En el espacio de Carles Taché hay una gran concentración de público: jerséis negros, gafas danesas y botas australianas. Ya han vendido, por 20.000 euros, la primera fotografía estenopeica de Alberto García-Alix, un autorretrato en fuga. Es la jornada para coleccionistas y tarjetas vips regadas de Ruinart. Arco es tan excepcional que la entrada cuesta 32 euros, más que la de cualquier museo del mundo. Manuel Borja-Villel, director del Reina Sofía, en la Ser, le confesará el sábado a Montserrat Domínguez que se trata de una feria provinciana, dedicada a vender metros cuadrados. Pero aún es viernes y huele a barniz, también a visones y Eau de Soir aunque sea mediodía bajo el cielo lechoso de febrero. En Madrid siempre hay gente que se emperifolla a la hora del vermut ante un jamón de Joselito, pero también entre cuadros raros, cuanto más raros mejor. En el luminoso de Chema Alvargonzález que corona la Taché se lee «Visible», un reclamo exacto en tiempos en que lo importante es sacar la pata, tener una marca y hacerse ver por el camarero.
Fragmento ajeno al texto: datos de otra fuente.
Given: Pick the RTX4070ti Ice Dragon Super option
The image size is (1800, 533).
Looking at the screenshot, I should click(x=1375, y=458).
Arco es la feria de la «visibilidad», una de las propuestas, para el nuevo milenio, según Italo Calvino, entendida como la capacidad de pensar con imágenes. La alta fantasía que procede de la parte más elevada de la imaginación, donde se deposita la verdad del universo. Pero ¿en la fantasía del arte de Damien Hirst habita el conocimiento? ¿En los tiburones podridos de 12 millones de dólares que hacen temblar a los subastadores?, ¿o en la polémica escultura del musulmán postrado —sobre él un sacerdote católico y un rabino a modo de castellers— que compró una coleccionista belga por 50.000 euros? El arte como marca de lujo ha sido tachado de mercantilista y fraudulento, impactante y hueco, aparentemente subversivo pero subvencionado y, sobre todo, como aseguran algunos críticos, ininteligible tanto para el ciudadano como para el experto. A menudo nadie entiende nada, sólo vale la ocurrencia, el sentimiento, y también el precio.
En la última edición de Arco se ven muchas palabras en las paredes, elevadas en su propio aforismo. Un artista cuenta que las suyas (lips, song, suck, y varias veces fuck) pretenden sugerir imágenes al espectador. No al revés. Me acordé de Janet Green, casada con Gilbert de Botton, uno de los patronos de la Tate Gallery, cuyo hijastro contó que le fascinaban las obras con la palabra fuck, tal vez para escandalizar a los de su círculo, demostrando que una persona cultivada puede amar los cuadros provocadores y salir bien en la foto. Entre el placer estético y la especulación, el fraude y el talento artístico, las pujas de millonarios rusos y la necesaria vanguardia —el mejor ejemplo: aquella Bienal vacía de São Paulo, en la que no hubo cuadros, sólo experimentos—, el arte hoy busca su significado mientras se deja querer por el dinero.